Requirements - Gather every line in the listing below that contains the string "page" and copy each one in full.
--- Data rows ---
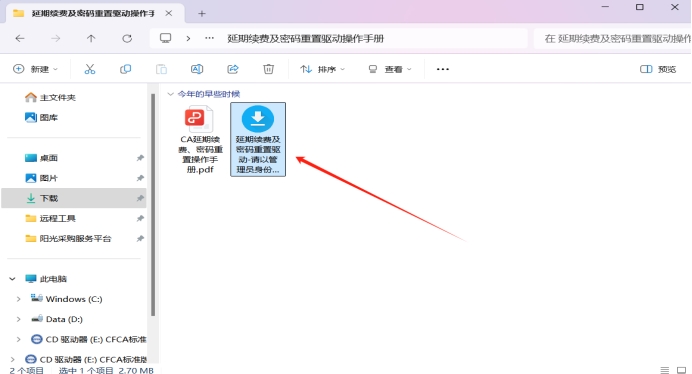Click the Share icon in toolbar
Screen dimensions: 692x374
(x=233, y=69)
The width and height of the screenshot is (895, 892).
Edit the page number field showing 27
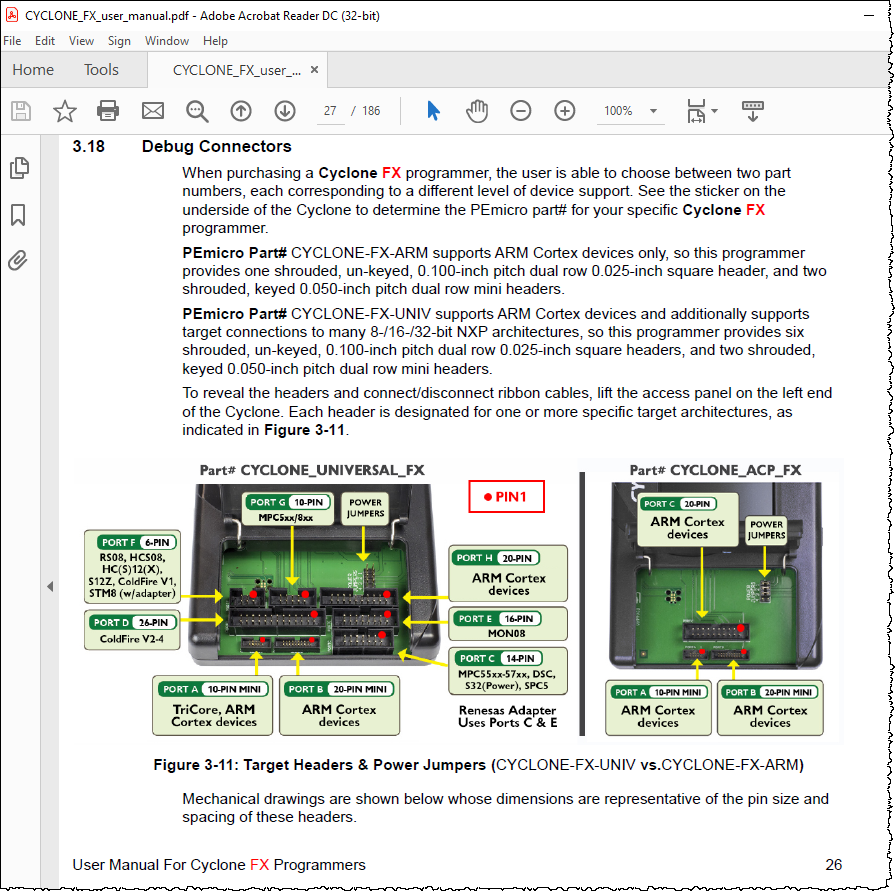tap(330, 111)
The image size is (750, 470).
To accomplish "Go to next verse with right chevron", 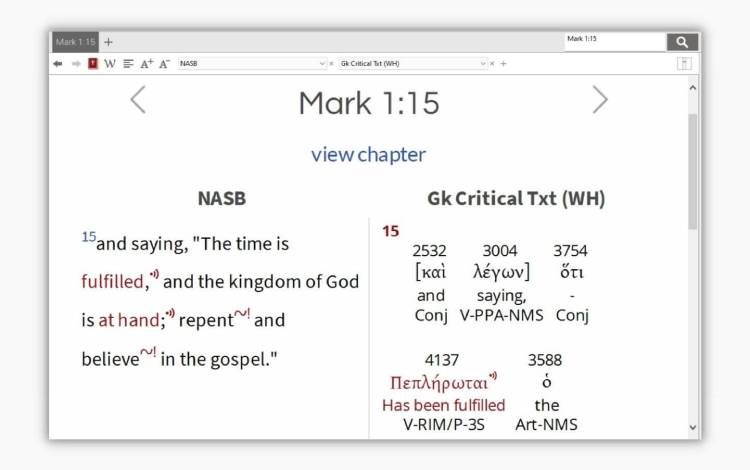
---
Solution -
Edit the page number field showing 27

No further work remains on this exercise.